**** EXCERPT TO READ

Member of Causeway Coast and Glens Borough Council
- In office 22 May 2014 – 18 May 2023
- Preceded by: Council created
- Succeeded by: Allister Kyle
- Constituency: Causeway

Member of Coleraine Borough Council
- In office 19 May 1993 – 22 May 2014
- Preceded by: William Glenn
- Succeeded by: Council abolished
- Constituency: The Skerries

Member of the Northern Ireland Assembly for East Londonderry
- In office 26 November 2003 – 7 March 2007
- Preceded by: Boyd Douglas
- Succeeded by: Adrian McQuillan

Personal details
- Born: January 1947 (age 79) County Londonderry, Northern Ireland
- Party: Ulster Unionist Party
- Website: http://www.normanhillis.com

= Norman Hillis =

Ulster Unionist politician

Norman Frederick Hillis (born January 1947) was an Ulster Unionist Party (UUP) politician and businessman who was a Causeway Coast and Glens Councillor for the Causeway DEA from 2014 to 2023, and a Member of the Northern Ireland Assembly (MLA) for East Londonderry from 2003 to 2007.

==Career==
Hillis was educated at Coleraine Academical Institution and the former Coleraine Technical College and has been active in the business community of Portrush where he has been president of the resort's Chamber of Commerce and Coleraine Lions Club. From 2014 to 2023, he was a UUP councillor on Causeway Coast and Glens Borough Council (Formerly Coleraine Borough Council), having first been elected in 1993, and was Mayor of Coleraine from 1999 to 2000, and from 2010 to 2011.

********
**** DATASET EXTRACT

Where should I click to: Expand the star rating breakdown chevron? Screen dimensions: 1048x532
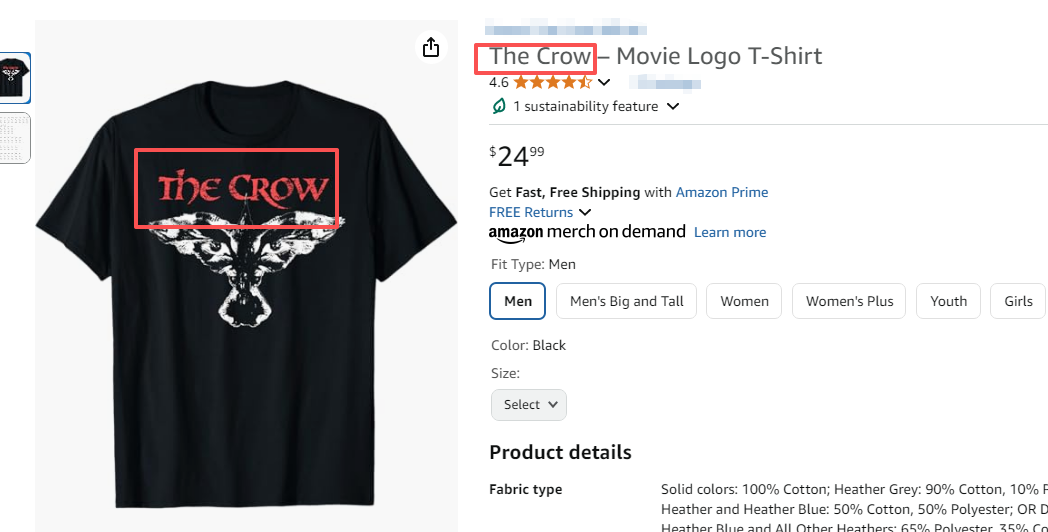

********

WORK TO DO:
#1 According to the Norman Hillis profile, in which years did he serve as Mayor of Coleraine?
#2 Using the Norman Hillis profile, explain why no person is named as his predecessor on Causeway Coast and Glens Borough Council.
#3 From the Norman Hillis profile, extract the passage starting at "Norman Frederick Hillis" and ending at "2003 to 2007.".
Rely only on the Norman Hillis profile for your answers.

OUTPUTS:
#1 He was Mayor of Coleraine from 1999 to 2000 and from 2010 to 2011.

#2 The profile lists his predecessor there as "Council created," because the council was newly formed when he took office on 22 May 2014. No earlier councillor held the seat.

#3
Norman Frederick Hillis (born January 1947) was an Ulster Unionist Party (UUP) politician and businessman who was a Causeway Coast and Glens Councillor for the Causeway DEA from 2014 to 2023, and a Member of the Northern Ireland Assembly (MLA) for East Londonderry from 2003 to 2007.